読む文章>

####

どんなに横槍がはいっても、多数の世間の目が行く手を塞いでも
女性であることが足をひっぱり引きずり降ろされそうになっても
登瀬は足を踏ん張って、自分の心に聞き、考え、また歩き始めます。
どうにもわからず立ち止まりそうになるとき、目に入るのは
神業と称えられる技を持ちながらも高みを見据える父、吾助。
遠くから幾度となく目を覚まさせてくれる弟、直助。
そして父の櫛を挽く音が響く神聖な仕事場『板ノ間』。
師である父と登瀬の会話が心に響きます。
訥々とした中に、登瀬の核を形作るものが
伝えていきたい大切なことが沢山詰められてます。
幕末の木曽の山間の物語ですが、
ふにゃふにゃに流されながら生きている現在の私が
心に刻まないといけないこと、沢山あります。

####

表示データ>
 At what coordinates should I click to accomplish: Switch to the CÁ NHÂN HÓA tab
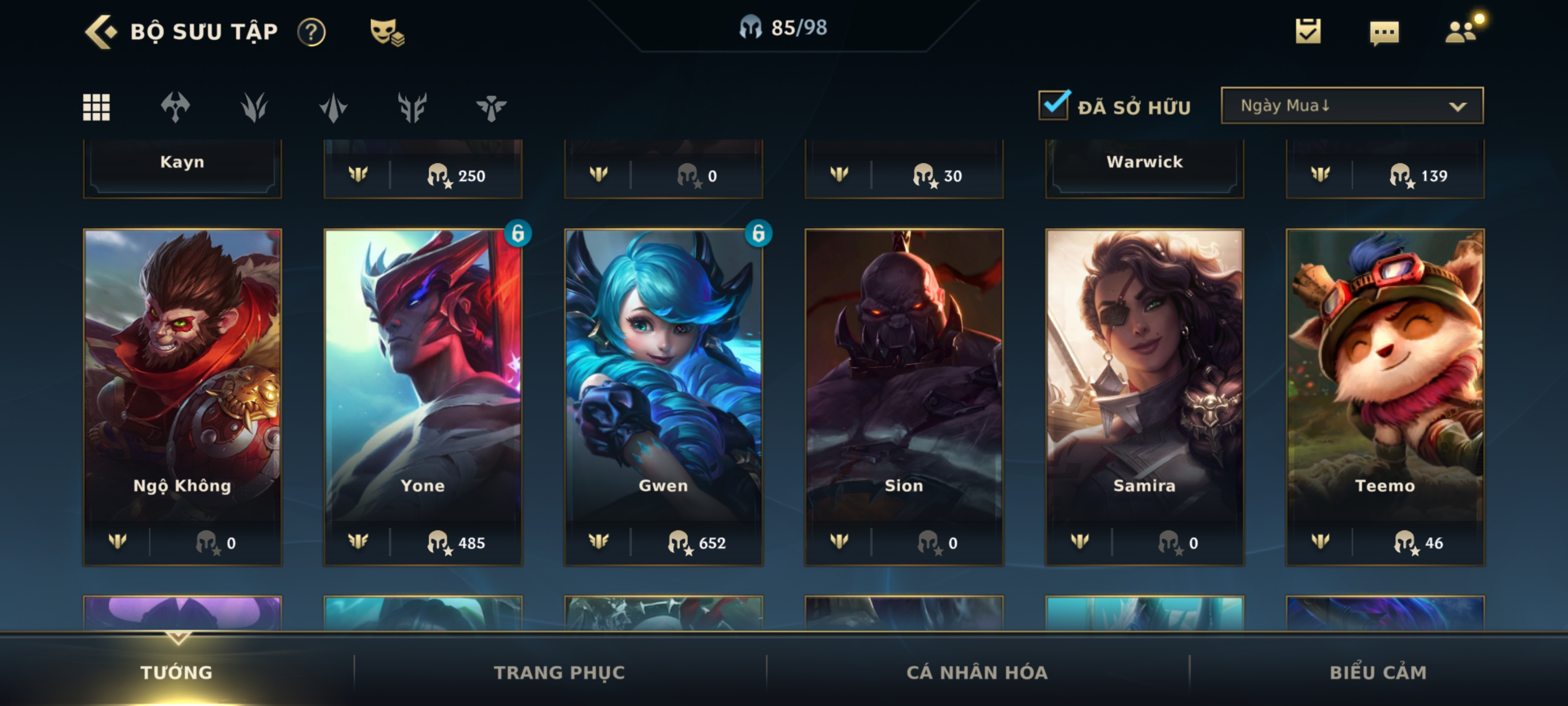(x=977, y=672)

####

課題>
**A.** 登瀬の物語を紹介する文章について、次の(i)〜(iii)がそれぞれ文章の内容に合っているかを「はい」か「いいえ」で答えよ。判断の根拠となる文章中の語句もそのまま引用すること。
(i) 登瀬の父の名は吾助である。
(ii) この物語の舞台は明治時代の東京である。
(iii) 父の仕事場は『板ノ間』と呼ばれている。
**B.** 登瀬の物語を紹介する文章の続きを書け。最後の行の後から書き始めること。

解答>
**A.**
(i) はい。「神業と称えられる技を持ちながらも高みを見据える父、吾助。」
(ii) いいえ。「幕末の木曽の山間の物語ですが、」
(iii) はい。「そして父の櫛を挽く音が響く神聖な仕事場『板ノ間』。」

**B.**
実直で世間知らずな登瀬が、色々な人の言葉で
1つ1つ今までとは違う解釈で
見通すことができるようになるところがたまらなく好きです。
数年後に再読したい本となりました。
まだ手作業で櫛を挽いている職人の方っておられるんですね。
櫛挽の音や拍子を近くで感じてみたくなる一冊です。
木内昇さん、『漂砂のうたう』も読みましたが
女性の話ということで、こちらの方が私には感情移入ができました。
凛とした心棒を持つ名もなき女性の描き方が素敵ですね。
他も読んでみたいと思います。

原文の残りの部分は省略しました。